What you have to do -> What is needed here is an exact copy of all the data.

BEGIN

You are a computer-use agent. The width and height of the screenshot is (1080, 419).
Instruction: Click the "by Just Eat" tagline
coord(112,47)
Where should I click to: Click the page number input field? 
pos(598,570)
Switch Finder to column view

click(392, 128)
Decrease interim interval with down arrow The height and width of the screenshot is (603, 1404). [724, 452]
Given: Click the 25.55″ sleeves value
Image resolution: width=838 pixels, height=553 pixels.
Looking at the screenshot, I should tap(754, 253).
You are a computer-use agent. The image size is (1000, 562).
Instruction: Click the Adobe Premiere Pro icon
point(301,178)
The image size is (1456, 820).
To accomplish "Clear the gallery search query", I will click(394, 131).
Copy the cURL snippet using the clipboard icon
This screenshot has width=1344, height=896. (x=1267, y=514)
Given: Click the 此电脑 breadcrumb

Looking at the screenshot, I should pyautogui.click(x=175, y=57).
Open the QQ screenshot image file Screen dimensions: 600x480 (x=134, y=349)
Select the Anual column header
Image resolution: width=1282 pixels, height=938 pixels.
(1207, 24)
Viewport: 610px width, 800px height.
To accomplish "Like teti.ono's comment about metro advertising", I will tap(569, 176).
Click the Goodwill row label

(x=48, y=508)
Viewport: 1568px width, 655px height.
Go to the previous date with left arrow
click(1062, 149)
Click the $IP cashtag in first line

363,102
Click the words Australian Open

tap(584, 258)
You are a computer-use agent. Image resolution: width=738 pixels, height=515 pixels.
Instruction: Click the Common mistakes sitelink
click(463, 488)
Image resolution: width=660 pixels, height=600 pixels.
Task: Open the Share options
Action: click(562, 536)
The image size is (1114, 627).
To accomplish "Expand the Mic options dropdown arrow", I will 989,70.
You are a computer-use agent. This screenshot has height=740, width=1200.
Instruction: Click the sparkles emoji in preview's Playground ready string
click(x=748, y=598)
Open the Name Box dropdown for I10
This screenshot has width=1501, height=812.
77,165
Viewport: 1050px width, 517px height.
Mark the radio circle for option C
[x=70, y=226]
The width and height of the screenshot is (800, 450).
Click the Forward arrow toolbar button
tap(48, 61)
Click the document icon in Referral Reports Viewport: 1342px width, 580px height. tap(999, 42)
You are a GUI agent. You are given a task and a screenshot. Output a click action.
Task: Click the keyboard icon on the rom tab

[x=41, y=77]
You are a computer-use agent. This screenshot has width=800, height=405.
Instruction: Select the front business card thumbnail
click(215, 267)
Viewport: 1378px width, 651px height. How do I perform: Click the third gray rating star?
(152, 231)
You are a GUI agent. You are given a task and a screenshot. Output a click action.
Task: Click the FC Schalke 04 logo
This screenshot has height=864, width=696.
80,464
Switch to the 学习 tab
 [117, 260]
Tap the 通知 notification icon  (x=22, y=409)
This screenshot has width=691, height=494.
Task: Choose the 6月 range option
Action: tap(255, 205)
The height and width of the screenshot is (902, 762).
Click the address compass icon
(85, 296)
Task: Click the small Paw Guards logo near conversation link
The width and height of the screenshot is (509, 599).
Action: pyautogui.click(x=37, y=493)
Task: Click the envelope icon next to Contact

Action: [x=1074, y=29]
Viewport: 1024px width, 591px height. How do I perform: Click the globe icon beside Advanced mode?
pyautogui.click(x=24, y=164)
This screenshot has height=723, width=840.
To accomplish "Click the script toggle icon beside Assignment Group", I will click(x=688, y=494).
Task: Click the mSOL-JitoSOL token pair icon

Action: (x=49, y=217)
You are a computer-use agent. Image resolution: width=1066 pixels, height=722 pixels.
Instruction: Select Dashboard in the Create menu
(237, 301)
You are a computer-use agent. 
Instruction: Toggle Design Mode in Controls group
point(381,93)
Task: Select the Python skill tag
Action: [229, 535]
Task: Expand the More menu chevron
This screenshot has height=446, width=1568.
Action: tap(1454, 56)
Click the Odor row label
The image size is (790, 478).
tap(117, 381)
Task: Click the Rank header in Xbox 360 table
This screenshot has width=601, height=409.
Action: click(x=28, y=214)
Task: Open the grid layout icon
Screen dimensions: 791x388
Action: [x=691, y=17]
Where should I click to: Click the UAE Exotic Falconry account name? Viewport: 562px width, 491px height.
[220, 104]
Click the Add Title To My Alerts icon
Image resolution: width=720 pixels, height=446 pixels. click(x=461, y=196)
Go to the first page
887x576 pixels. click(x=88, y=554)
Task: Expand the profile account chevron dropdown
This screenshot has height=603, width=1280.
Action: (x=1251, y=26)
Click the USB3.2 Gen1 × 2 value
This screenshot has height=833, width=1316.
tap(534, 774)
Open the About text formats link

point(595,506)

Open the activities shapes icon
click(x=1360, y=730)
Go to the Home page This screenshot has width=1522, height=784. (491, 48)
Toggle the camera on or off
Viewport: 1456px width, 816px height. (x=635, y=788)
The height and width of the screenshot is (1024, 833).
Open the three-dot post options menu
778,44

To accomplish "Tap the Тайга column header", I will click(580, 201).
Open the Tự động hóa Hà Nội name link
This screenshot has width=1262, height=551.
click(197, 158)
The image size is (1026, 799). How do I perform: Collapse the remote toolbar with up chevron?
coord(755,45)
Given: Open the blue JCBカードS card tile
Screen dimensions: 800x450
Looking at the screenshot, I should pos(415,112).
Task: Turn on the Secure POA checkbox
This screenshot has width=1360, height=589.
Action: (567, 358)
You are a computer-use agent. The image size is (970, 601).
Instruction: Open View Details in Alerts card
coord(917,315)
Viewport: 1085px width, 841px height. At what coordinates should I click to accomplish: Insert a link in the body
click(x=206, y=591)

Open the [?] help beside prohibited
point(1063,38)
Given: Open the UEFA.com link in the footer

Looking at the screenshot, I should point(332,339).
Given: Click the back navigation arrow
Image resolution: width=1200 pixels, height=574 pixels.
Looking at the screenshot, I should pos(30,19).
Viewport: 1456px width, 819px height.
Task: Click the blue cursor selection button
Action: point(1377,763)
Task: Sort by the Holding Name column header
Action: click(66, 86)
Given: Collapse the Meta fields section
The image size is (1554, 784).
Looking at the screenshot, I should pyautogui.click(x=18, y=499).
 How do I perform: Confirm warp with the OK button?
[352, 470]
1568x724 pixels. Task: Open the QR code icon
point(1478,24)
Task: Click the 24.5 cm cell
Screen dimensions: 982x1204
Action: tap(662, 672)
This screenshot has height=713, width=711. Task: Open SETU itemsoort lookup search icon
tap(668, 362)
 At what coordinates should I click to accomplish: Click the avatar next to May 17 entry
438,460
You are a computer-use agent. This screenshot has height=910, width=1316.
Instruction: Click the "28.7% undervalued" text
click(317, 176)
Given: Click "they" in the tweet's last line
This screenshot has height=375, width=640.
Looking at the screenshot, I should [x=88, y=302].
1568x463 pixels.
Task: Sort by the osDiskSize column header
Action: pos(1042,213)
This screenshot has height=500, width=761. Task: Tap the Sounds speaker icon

END

Task output ->
You are a computer-use agent. The width and height of the screenshot is (1080, 419).
Instruction: Click the "by Just Eat" tagline
coord(112,47)
Where should I click to: Click the page number input field? 
pos(598,570)
Switch Finder to column view

click(392, 128)
Decrease interim interval with down arrow The height and width of the screenshot is (603, 1404). [724, 452]
Given: Click the 25.55″ sleeves value
Image resolution: width=838 pixels, height=553 pixels.
Looking at the screenshot, I should tap(754, 253).
You are a computer-use agent. The image size is (1000, 562).
Instruction: Click the Adobe Premiere Pro icon
point(301,178)
The image size is (1456, 820).
To accomplish "Clear the gallery search query", I will click(394, 131).
Copy the cURL snippet using the clipboard icon
This screenshot has width=1344, height=896. (x=1267, y=514)
Given: Click the 此电脑 breadcrumb

Looking at the screenshot, I should pyautogui.click(x=175, y=57).
Open the QQ screenshot image file Screen dimensions: 600x480 (x=134, y=349)
Select the Anual column header
Image resolution: width=1282 pixels, height=938 pixels.
(1207, 24)
Viewport: 610px width, 800px height.
To accomplish "Like teti.ono's comment about metro advertising", I will tap(569, 176).
Click the Goodwill row label

(x=48, y=508)
Viewport: 1568px width, 655px height.
Go to the previous date with left arrow
click(1062, 149)
Click the $IP cashtag in first line

363,102
Click the words Australian Open

tap(584, 258)
You are a computer-use agent. Image resolution: width=738 pixels, height=515 pixels.
Instruction: Click the Common mistakes sitelink
click(463, 488)
Image resolution: width=660 pixels, height=600 pixels.
Task: Open the Share options
Action: click(562, 536)
The image size is (1114, 627).
To accomplish "Expand the Mic options dropdown arrow", I will 989,70.
You are a computer-use agent. This screenshot has height=740, width=1200.
Instruction: Click the sparkles emoji in preview's Playground ready string
click(x=748, y=598)
Open the Name Box dropdown for I10
This screenshot has width=1501, height=812.
77,165
Viewport: 1050px width, 517px height.
Mark the radio circle for option C
[x=70, y=226]
The width and height of the screenshot is (800, 450).
Click the Forward arrow toolbar button
tap(48, 61)
Click the document icon in Referral Reports Viewport: 1342px width, 580px height. tap(999, 42)
You are a GUI agent. You are given a task and a screenshot. Output a click action.
Task: Click the keyboard icon on the rom tab

[x=41, y=77]
You are a computer-use agent. This screenshot has width=800, height=405.
Instruction: Select the front business card thumbnail
click(215, 267)
Viewport: 1378px width, 651px height. How do I perform: Click the third gray rating star?
(152, 231)
You are a GUI agent. You are given a task and a screenshot. Output a click action.
Task: Click the FC Schalke 04 logo
This screenshot has height=864, width=696.
80,464
Switch to the 学习 tab
 [117, 260]
Tap the 通知 notification icon  (x=22, y=409)
This screenshot has width=691, height=494.
Task: Choose the 6月 range option
Action: tap(255, 205)
The height and width of the screenshot is (902, 762).
Click the address compass icon
(85, 296)
Task: Click the small Paw Guards logo near conversation link
The width and height of the screenshot is (509, 599).
Action: pyautogui.click(x=37, y=493)
Task: Click the envelope icon next to Contact

Action: [x=1074, y=29]
Viewport: 1024px width, 591px height. How do I perform: Click the globe icon beside Advanced mode?
pyautogui.click(x=24, y=164)
This screenshot has height=723, width=840.
To accomplish "Click the script toggle icon beside Assignment Group", I will click(x=688, y=494).
Task: Click the mSOL-JitoSOL token pair icon

Action: (x=49, y=217)
You are a computer-use agent. Image resolution: width=1066 pixels, height=722 pixels.
Instruction: Select Dashboard in the Create menu
(237, 301)
You are a computer-use agent. 
Instruction: Toggle Design Mode in Controls group
point(381,93)
Task: Select the Python skill tag
Action: [229, 535]
Task: Expand the More menu chevron
This screenshot has height=446, width=1568.
Action: tap(1454, 56)
Click the Odor row label
The image size is (790, 478).
tap(117, 381)
Task: Click the Rank header in Xbox 360 table
This screenshot has width=601, height=409.
Action: click(x=28, y=214)
Task: Open the grid layout icon
Screen dimensions: 791x388
Action: [x=691, y=17]
Where should I click to: Click the UAE Exotic Falconry account name? Viewport: 562px width, 491px height.
[220, 104]
Click the Add Title To My Alerts icon
Image resolution: width=720 pixels, height=446 pixels. click(x=461, y=196)
Go to the first page
887x576 pixels. click(x=88, y=554)
Task: Expand the profile account chevron dropdown
This screenshot has height=603, width=1280.
Action: (x=1251, y=26)
Click the USB3.2 Gen1 × 2 value
This screenshot has height=833, width=1316.
tap(534, 774)
Open the About text formats link

point(595,506)

Open the activities shapes icon
click(x=1360, y=730)
Go to the Home page This screenshot has width=1522, height=784. (491, 48)
Toggle the camera on or off
Viewport: 1456px width, 816px height. (x=635, y=788)
The height and width of the screenshot is (1024, 833).
Open the three-dot post options menu
778,44

To accomplish "Tap the Тайга column header", I will click(580, 201).
Open the Tự động hóa Hà Nội name link
This screenshot has width=1262, height=551.
click(197, 158)
The image size is (1026, 799). How do I perform: Collapse the remote toolbar with up chevron?
coord(755,45)
Given: Open the blue JCBカードS card tile
Screen dimensions: 800x450
Looking at the screenshot, I should pos(415,112).
Task: Turn on the Secure POA checkbox
This screenshot has width=1360, height=589.
Action: (567, 358)
You are a computer-use agent. The image size is (970, 601).
Instruction: Open View Details in Alerts card
coord(917,315)
Viewport: 1085px width, 841px height. At what coordinates should I click to accomplish: Insert a link in the body
click(x=206, y=591)

Open the [?] help beside prohibited
point(1063,38)
Given: Open the UEFA.com link in the footer

Looking at the screenshot, I should point(332,339).
Given: Click the back navigation arrow
Image resolution: width=1200 pixels, height=574 pixels.
Looking at the screenshot, I should pos(30,19).
Viewport: 1456px width, 819px height.
Task: Click the blue cursor selection button
Action: point(1377,763)
Task: Sort by the Holding Name column header
Action: click(66, 86)
Given: Collapse the Meta fields section
The image size is (1554, 784).
Looking at the screenshot, I should pyautogui.click(x=18, y=499).
 How do I perform: Confirm warp with the OK button?
[352, 470]
1568x724 pixels. Task: Open the QR code icon
point(1478,24)
Task: Click the 24.5 cm cell
Screen dimensions: 982x1204
Action: tap(662, 672)
This screenshot has height=713, width=711. Task: Open SETU itemsoort lookup search icon
tap(668, 362)
 At what coordinates should I click to accomplish: Click the avatar next to May 17 entry
438,460
You are a computer-use agent. This screenshot has height=910, width=1316.
Instruction: Click the "28.7% undervalued" text
click(317, 176)
Given: Click "they" in the tweet's last line
This screenshot has height=375, width=640.
Looking at the screenshot, I should [x=88, y=302].
1568x463 pixels.
Task: Sort by the osDiskSize column header
Action: pos(1042,213)
This screenshot has height=500, width=761. Task: Tap the Sounds speaker icon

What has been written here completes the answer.